Derrière les discours politiques et l'affichage des distributeurs en soutien à l'indispensable agriculture française, Patrick Bénézit (FNSEA) dénonce une baisse des prix payés aux producteurs.

Patrick Bénézit lors du dernier Sommet de l'Élevage.
Patrick Bénézit lors du dernier Sommet de l'Élevage.
© Actuagri

La France sort tout juste de deux mois de confinement, quel premier bilan tirez-vous de l'impact de cette crise sur l'économie et les productions agricoles ?
Les décisions sanitaires ont fait que la distribution des produits a été transférée quasi exclusivement aux GMS (grandes et moyennes surfaces, NDLR). Malgré le protocole élaboré par la FNSEA et la fédération des Marchés de France, d'importants marchés de plein air ne font que rouvrir cette semaine. La grande distribution a donc pris une grosse part de l'activité des marchés et de la restauration. On s'est retrouvé avec une situation où elle a eu toutes les manettes, sur un marché dénué de concurrence.

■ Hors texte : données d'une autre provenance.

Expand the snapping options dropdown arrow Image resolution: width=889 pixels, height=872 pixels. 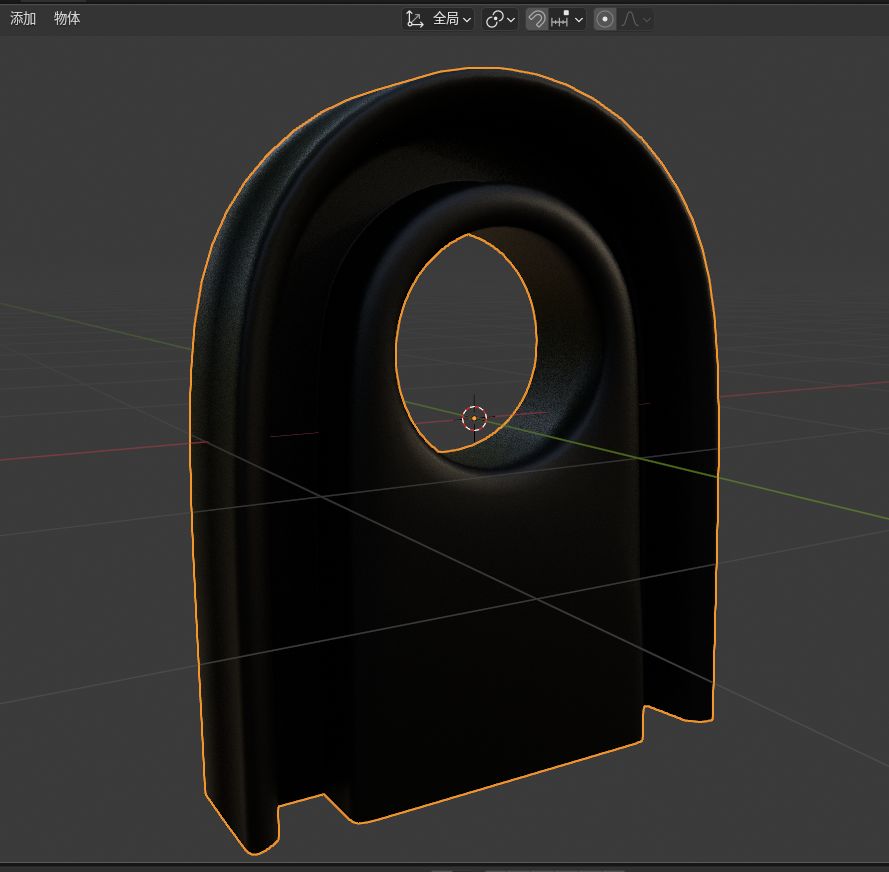click(x=579, y=19)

La grande distribution justement n'a cessé ces dernières semaines de communiquer sur son soutien aux filières tricolores, aux producteurs... Engagements tenus ?
Il y a eu des choses de faites à la demande de la FNSEA, notamment sur les fruits et légumes et certaines autres filières. C'était le minimum puisque les autres réseaux de distribution étaient de fait fermés. Globalement, les engagements des GMS pour privilégier les approvisionnements locaux ont été tenus.
Pour autant, s'agissant des filières qui nous concernent dans le Cantal, on a assisté à des baisses de cotations sur la viande bovine et à des prix des agneaux à Pâques qui n'ont pas collé. Sur le lait, il y a eu aussi une baisse des prix pour les producteurs qui livrent à des entreprises très orientées sur les fabrications fromagères mais également pour les autres. Or, même s'il s'est mangé moins de fromages, les laits transformés et vendus en yaourts ou d'autres produits laitiers n'ont pas été dévalorisés alors que les producteurs ont eux été moins bien rémunérés. Conclusion : dans les filières animales, où tout s'est mangé - hormis les fromages - le consommateur a payé le même prix mais les paysans ont eu moins !

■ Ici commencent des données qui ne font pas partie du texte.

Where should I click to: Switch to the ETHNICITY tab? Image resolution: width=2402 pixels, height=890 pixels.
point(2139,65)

« Il y a eu beaucoup d'enfumage... »
Il y a eu un défaut d'appréciation majeur des pouvoirs publics : les mesures n'ont pas été mises en place pour protéger le prix aux producteurs. Il y a eu beaucoup d'enfumage sur le fait que les gens ne mangeaient plus de viande. On en a entendues des vertes et des pas mûres !
Et Bruxelles n'a pas pris les mesures nécessaires : on est resté sur des mécaniques où le droit la concurrence prime alors que le marché est faussé. Il faut exclure l'agriculture du droit de la concurrence et réaffirmer la nécessité d'un revenu suffisant pour les producteurs.

En filigrane de votre analyse, on lit que la déperdition de valeur a profité à l'aval...
Il n'y a pas 36 solutions. Autant en horticulture, il y a eu des problèmes réels de débouchés, dans les filières vin, canard, sur le chevreau aussi ; autant les autres productions sont parties, rien n'a été jeté à la poubelle. L'argent est bien passé quelque part. L'aval en a donc profité.

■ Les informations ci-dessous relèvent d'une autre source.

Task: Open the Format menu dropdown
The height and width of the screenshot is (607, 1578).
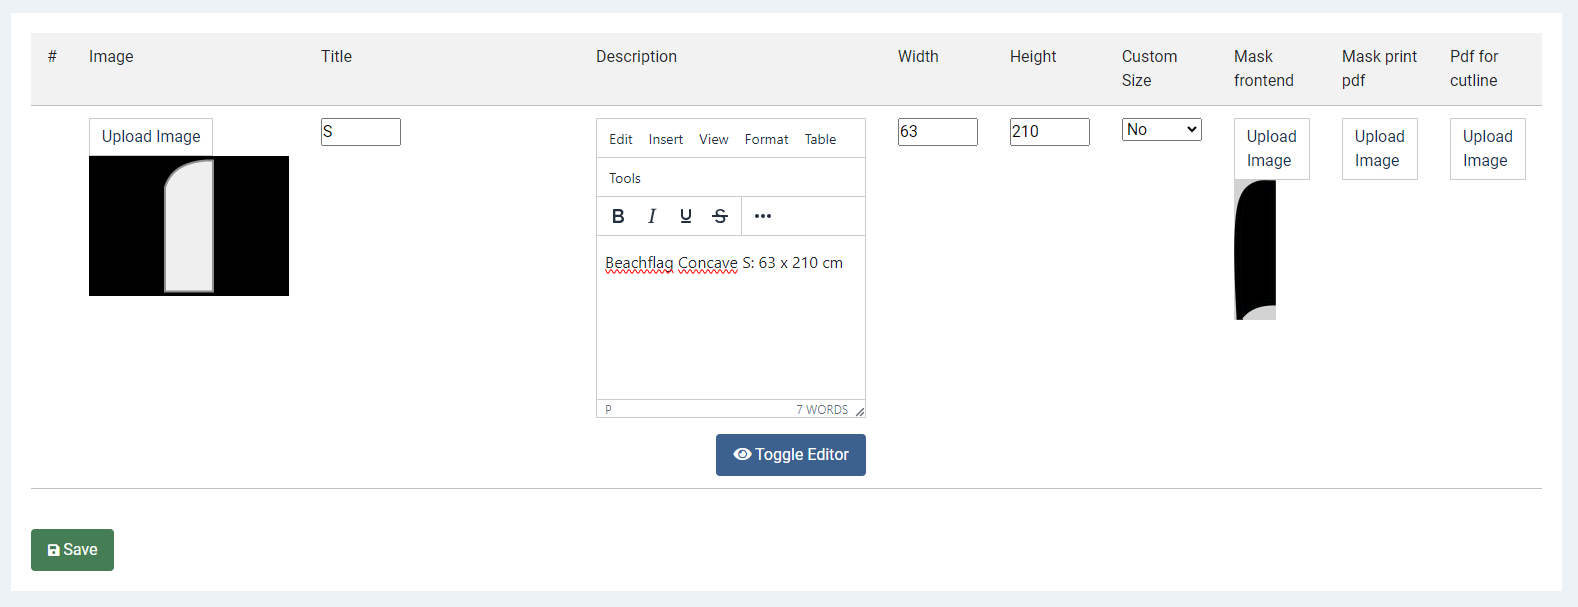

En dépit des EGA (États généraux de l'alimentation), de la crise sanitaire, des grands discours sur l'autonomie alimentaire... rien n'a donc changé ?
Il y a nécessité de réaffirmer très très vite et fort la ligne des EGA, qui patinaient déjà avant la crise,  c'est à dire la prise en compte des coûts de production et la rémunération des producteurs, mais aussi d'apporter des réponses aux filières qui ont eu de gros problèmes de débouchés. La réponse doit être une réponse publique, ce qui a été très peu le cas aujourd'hui. Le vin commence à avoir des mesures de distillation ; pour les fromages on a besoin de mécaniques publiques type fonte ou autres.

En n'agissant pas plus fort et plus vite, avez-vous le sentiment que le Gouvernement a fait le choix du consommateur plutôt que du producteur ?
On espère que non. Il y a deux chiffres à retenir : le fait que le consommateur consacre moins de 14 % de son pouvoir d'achat à se nourrir, et que sur 100 EUR de valeur achetée par le consommateur, seulement 6 EUR reviennent en net au producteur. Affirmer que l'agriculture devrait participer aujourd'hui au pouvoir d'achat des Français, argument déjà agité par certains, est strictement déplacé. Le prix aux producteurs représente trois fois rien dans le budget d'achats des ménages.

Pensez-vous réellement qu'on saura tirer les leçons de cette crise ? Croyez-vous au « monde d'après » ?
S'il y a des leçons à retenir de cette crise sanitaire, c'est notamment qu'on a besoin d'autonomie alimentaire, donc d'agriculteurs payés au juste prix pour ne pas dépendre d'autres pays ou continents. Là où l'on a perdu notre indépendance alimentaire, c'est dans les produits qui ne rémunèrent plus bien les paysans : la production ovine...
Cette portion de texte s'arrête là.